Excerpted text:

This Can Of Hairspray That Broke A Woman's Windshield Is A Good Reminder Of Things To Never, Ever Leave In A Hot Car
Today in “reasons to stay in bed and never leave because even seemingly harmless household objects can kill you dead”, a woman in Vancouver, Washington, was shocked to find a can of hairspray had exploded through the windshield of her car due to the heat.
Karmen Ayres had left the can of hairspray on the back passenger-side set of her car before going into work that morning. Temperatures in Vancouver reached the low-nineties (which doesn’t seem *that* high?), and the heat transformed the aerosol can from a trusted, hair-maintenance sidekick to a high-speed projectile of death and destruction.
“At first I looked up because I thought maybe something fell,” Ayres said about discovering the can protruding from her window in an interview with local news station WHAS 11. “But then I noticed it was from the inside out. I was in shock and then I realized what it was.”
“It launched like a rocket,” she added.
The can flew from the back seat through the windshield, shattering and lodging itself in the glass above the driver’s seat, whizzing straight through the space usually occupied by the very hair it was meant to protect.
As an insurance salesperson, Ayres has heard about other objects exploding in hot cars. Check out the list of other objects that can explode in hot cars, or crank up the AC, lower the shades, and don't go outside out until things have cooled down.
Word to the wise, don't leave hairspray in your car on a hot day! A Vancouver woman had quite the surprise after her can heated up pic.twitter.com/K2ctFQN0qc— Devon Haskins (@devonhaskins) May 24, 2017
Wine, beer and soda.
Summer's here, joy oh joy, summer's here! A time for parties and picnics and rose all day. Just make sure you bring all of your quaffable goodies with you on your way to that backyard barbecue, because when left in the heat, wine, beer, and soda can potentially explode, ruining the interior of your car.

Stored data:
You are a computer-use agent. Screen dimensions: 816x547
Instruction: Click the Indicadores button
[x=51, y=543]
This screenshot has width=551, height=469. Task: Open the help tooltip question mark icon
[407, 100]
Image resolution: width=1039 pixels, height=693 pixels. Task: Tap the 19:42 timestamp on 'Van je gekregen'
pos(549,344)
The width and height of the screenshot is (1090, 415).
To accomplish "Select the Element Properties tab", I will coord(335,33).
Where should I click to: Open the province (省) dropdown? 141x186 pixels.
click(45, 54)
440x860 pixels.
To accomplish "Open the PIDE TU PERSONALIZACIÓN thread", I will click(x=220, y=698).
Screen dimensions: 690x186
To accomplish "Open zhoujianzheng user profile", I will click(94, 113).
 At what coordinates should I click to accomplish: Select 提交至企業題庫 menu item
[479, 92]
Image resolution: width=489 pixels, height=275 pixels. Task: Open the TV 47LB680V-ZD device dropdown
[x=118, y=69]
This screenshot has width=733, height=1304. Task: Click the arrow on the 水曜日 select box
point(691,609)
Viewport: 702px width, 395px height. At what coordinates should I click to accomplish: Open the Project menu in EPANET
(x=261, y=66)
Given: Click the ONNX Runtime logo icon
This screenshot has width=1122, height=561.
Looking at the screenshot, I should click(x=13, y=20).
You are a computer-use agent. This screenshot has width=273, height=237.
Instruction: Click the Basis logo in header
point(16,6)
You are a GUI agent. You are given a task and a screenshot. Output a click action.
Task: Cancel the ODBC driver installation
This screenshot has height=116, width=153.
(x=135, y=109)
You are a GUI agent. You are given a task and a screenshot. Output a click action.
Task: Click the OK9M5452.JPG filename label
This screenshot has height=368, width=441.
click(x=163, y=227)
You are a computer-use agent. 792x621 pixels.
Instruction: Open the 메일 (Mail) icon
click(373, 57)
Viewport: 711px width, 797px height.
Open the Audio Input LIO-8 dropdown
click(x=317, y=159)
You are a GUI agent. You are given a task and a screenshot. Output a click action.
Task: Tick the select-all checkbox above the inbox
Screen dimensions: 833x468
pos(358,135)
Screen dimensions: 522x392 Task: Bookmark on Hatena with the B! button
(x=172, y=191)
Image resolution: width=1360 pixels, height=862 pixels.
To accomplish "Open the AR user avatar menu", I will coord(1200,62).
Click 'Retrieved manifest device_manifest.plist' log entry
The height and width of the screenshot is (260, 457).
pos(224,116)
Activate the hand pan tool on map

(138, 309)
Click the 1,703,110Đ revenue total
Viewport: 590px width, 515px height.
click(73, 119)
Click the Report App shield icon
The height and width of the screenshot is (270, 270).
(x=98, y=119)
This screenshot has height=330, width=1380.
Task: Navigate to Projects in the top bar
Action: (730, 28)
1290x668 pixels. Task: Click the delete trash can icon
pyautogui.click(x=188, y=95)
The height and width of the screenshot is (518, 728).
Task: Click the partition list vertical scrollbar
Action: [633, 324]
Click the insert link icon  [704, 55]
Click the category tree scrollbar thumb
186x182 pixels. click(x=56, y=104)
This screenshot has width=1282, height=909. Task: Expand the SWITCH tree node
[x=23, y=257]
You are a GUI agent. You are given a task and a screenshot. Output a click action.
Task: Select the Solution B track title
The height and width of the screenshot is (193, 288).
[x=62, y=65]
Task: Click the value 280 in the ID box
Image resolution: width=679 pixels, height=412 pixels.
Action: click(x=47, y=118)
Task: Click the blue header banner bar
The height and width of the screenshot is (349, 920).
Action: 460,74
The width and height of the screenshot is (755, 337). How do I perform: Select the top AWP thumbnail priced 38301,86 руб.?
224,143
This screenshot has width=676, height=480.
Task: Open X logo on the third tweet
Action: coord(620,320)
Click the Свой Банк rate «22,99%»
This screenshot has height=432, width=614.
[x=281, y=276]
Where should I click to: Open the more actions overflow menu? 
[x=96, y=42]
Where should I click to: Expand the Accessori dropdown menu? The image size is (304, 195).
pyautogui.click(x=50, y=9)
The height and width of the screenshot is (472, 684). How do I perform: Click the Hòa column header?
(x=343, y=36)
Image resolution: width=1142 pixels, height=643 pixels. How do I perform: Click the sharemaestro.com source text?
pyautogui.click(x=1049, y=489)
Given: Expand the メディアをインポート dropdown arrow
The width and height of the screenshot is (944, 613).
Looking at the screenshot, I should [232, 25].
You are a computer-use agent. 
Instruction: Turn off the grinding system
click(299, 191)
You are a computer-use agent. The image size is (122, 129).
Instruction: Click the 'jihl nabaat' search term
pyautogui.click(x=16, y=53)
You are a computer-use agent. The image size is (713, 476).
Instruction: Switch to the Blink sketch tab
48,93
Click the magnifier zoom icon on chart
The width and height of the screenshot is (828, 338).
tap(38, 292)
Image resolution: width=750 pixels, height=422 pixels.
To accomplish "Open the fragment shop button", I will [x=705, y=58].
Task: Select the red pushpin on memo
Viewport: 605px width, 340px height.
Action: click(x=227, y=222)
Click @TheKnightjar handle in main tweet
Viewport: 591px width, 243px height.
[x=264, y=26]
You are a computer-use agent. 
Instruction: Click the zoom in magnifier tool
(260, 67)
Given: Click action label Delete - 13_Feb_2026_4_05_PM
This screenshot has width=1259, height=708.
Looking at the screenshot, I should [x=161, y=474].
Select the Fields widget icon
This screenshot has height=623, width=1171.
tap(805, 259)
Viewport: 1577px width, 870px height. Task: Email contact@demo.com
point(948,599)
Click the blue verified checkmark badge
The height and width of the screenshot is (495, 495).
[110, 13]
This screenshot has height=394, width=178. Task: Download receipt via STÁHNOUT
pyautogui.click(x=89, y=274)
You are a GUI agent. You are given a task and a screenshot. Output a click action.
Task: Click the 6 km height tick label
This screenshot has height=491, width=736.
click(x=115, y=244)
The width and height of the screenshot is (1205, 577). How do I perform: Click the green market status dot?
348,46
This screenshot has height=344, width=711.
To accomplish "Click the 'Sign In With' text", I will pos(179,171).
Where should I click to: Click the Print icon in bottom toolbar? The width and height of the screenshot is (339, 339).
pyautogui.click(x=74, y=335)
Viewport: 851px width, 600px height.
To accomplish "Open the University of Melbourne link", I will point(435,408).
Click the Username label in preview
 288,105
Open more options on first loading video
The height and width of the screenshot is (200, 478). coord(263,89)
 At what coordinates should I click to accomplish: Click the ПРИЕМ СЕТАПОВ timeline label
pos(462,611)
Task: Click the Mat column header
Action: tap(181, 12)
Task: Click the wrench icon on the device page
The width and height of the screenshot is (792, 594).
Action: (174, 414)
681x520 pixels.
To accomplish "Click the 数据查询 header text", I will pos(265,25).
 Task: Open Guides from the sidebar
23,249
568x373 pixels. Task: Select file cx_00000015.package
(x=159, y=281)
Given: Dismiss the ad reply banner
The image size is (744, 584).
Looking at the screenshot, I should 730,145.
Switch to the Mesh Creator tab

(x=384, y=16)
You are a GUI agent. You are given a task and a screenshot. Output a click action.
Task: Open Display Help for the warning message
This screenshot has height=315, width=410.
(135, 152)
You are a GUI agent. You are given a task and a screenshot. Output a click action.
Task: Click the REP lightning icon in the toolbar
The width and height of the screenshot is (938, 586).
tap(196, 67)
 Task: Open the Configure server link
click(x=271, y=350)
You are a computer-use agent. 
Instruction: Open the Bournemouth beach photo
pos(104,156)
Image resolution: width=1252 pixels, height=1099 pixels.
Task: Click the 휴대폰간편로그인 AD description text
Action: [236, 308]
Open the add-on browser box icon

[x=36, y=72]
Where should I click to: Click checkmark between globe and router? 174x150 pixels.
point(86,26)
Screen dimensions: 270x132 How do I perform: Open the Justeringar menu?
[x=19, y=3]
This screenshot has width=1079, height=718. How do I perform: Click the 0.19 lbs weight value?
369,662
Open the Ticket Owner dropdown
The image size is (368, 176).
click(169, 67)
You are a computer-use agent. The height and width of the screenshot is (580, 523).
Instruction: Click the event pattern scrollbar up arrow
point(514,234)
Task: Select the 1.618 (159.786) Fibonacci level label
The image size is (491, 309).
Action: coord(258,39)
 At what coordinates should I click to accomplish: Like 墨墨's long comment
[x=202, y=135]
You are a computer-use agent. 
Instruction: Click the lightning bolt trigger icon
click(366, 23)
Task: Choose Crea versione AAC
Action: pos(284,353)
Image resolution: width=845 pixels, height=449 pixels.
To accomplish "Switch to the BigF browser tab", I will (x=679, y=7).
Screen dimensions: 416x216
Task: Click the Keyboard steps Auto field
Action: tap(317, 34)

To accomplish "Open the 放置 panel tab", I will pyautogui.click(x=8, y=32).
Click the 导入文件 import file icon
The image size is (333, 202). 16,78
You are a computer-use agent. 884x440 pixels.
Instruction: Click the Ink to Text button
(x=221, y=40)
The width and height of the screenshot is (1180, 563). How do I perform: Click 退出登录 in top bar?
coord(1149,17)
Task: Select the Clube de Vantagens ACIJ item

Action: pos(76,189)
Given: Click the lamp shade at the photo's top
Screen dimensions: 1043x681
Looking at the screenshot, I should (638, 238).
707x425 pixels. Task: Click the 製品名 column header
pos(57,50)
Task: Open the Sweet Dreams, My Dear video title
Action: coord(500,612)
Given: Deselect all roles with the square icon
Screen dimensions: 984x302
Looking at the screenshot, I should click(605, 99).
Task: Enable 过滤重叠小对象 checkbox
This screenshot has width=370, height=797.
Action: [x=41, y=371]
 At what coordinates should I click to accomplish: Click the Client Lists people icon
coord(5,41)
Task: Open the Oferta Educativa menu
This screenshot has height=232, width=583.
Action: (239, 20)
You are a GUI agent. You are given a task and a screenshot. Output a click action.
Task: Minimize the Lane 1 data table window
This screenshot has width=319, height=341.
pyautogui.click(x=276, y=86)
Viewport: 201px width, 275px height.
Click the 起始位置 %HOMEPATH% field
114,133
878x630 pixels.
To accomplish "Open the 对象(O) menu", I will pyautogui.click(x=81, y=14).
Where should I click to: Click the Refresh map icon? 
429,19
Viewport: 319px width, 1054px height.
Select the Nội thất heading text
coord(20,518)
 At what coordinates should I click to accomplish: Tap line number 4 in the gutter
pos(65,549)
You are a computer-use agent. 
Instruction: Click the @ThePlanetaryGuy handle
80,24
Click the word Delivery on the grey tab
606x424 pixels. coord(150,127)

Exercises to complete:
(1) In the hairspray article, which local news station interviewed Karmen Ayres?
(2) Please retype everything in the hairspray article from "The can flew" down to "meant to protect.".
(3) Extend the hairspray article, starting after its final sentence.

List of answers:
(1) WHAS 11

(2)
The can flew from the back seat through the windshield, shattering and lodging itself in the glass above the driver’s seat, whizzing straight through the space usually occupied by the very hair it was meant to protect.

(3)
Even if they don't explode, exposing wine and beer to high heat can affect their composition and complexity, and nobody wants to show up at a party with *gasp* non-complex wine.
The pressurized liquid gas inside a disposable lighter can become extremely dangerous when exposed to heat, exploding and/or burning holes in a car's upholstery.
Sure, exploding cans and bottles get all the attention because they're loud and fast and they can fly, but extreme heat can also quietly affect whatever medication you may leave behind in your glove compartment. The compounds in certain drugs can be altered if exposed to high temperatures for long periods of time, reducing their efficiency.
It's probably a good idea to keep your condoms on you this summer — not just so you're ready whenever the mood may strike, but because prolonged exposure to heat weakens a condom, increasing the risk of pregnancy or STDs.
(This is also why should toss that condom you've been carrying around in your wallet since freshman year of college.)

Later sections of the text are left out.